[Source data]
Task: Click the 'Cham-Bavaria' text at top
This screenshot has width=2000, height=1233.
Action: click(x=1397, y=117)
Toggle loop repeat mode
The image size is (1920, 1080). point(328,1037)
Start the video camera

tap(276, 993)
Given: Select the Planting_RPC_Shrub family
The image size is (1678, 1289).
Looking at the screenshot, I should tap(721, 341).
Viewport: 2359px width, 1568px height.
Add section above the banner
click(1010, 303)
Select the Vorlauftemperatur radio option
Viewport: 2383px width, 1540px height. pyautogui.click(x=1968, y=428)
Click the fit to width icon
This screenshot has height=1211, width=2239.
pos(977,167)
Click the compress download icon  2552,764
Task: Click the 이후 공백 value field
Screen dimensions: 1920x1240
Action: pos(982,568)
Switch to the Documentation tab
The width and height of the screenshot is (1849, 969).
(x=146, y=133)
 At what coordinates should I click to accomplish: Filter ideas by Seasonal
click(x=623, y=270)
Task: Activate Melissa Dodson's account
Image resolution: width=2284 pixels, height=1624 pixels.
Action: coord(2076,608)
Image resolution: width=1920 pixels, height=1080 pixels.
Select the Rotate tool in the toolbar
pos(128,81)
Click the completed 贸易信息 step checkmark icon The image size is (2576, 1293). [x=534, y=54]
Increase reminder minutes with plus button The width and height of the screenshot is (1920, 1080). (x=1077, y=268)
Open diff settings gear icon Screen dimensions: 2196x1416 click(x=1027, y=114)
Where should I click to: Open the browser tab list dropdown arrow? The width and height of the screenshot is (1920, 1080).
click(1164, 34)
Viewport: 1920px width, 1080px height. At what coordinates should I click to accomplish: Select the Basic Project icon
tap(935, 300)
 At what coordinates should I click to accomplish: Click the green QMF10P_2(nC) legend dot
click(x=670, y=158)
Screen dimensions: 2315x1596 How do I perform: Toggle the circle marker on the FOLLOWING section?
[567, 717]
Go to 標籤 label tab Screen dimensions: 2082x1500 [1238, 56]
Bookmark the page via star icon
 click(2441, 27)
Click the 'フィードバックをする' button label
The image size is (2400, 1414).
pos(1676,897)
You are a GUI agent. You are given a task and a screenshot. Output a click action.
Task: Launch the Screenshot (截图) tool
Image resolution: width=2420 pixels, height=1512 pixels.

**Task to complete:** Search the entries for the word "button", then copy every line in which it is found.

**Result of the exercise:**
Increase reminder minutes with plus button The width and height of the screenshot is (1920, 1080). (x=1077, y=268)
Click the 'フィードバックをする' button label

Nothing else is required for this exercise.